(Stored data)
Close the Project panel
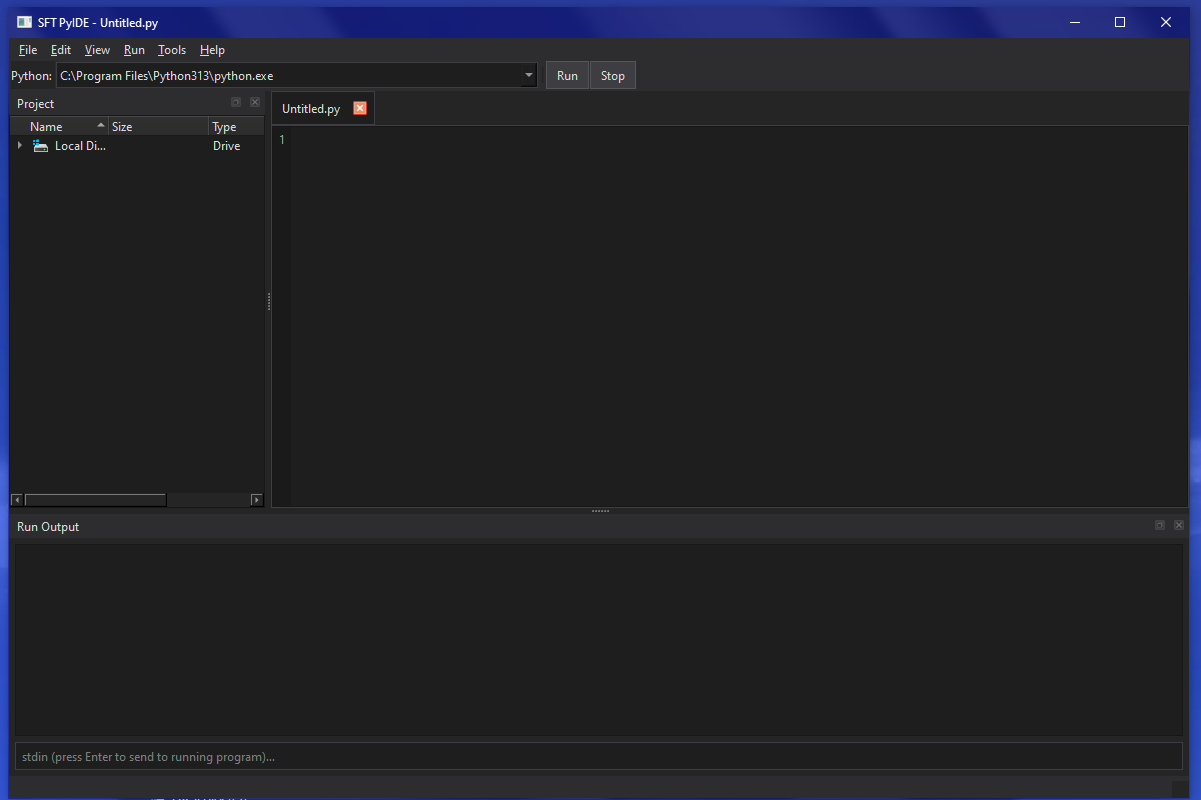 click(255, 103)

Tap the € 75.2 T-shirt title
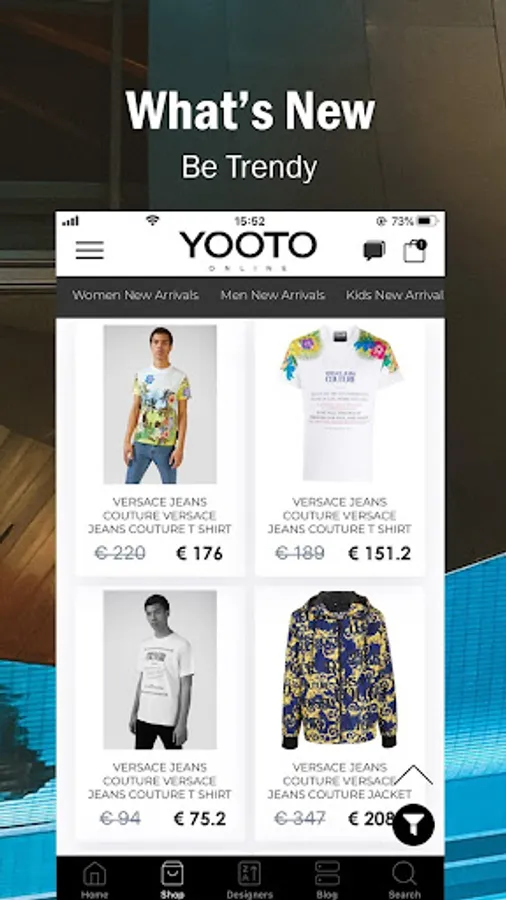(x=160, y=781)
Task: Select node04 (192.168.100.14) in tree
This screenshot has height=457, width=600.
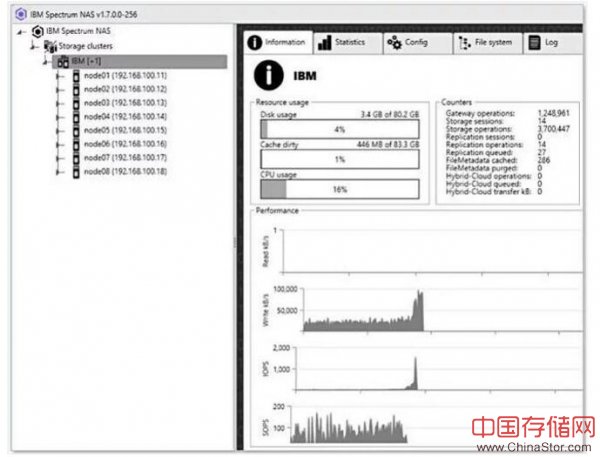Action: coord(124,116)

** Task brief **
Beginning with the line containing "Task: Select node04 (192.168.100.14) in tree" and ending with the last line of the data, output those lines exactly and nothing more. Omit every picture.

** Answer to the exercise **
Task: Select node04 (192.168.100.14) in tree
This screenshot has height=457, width=600.
Action: coord(124,116)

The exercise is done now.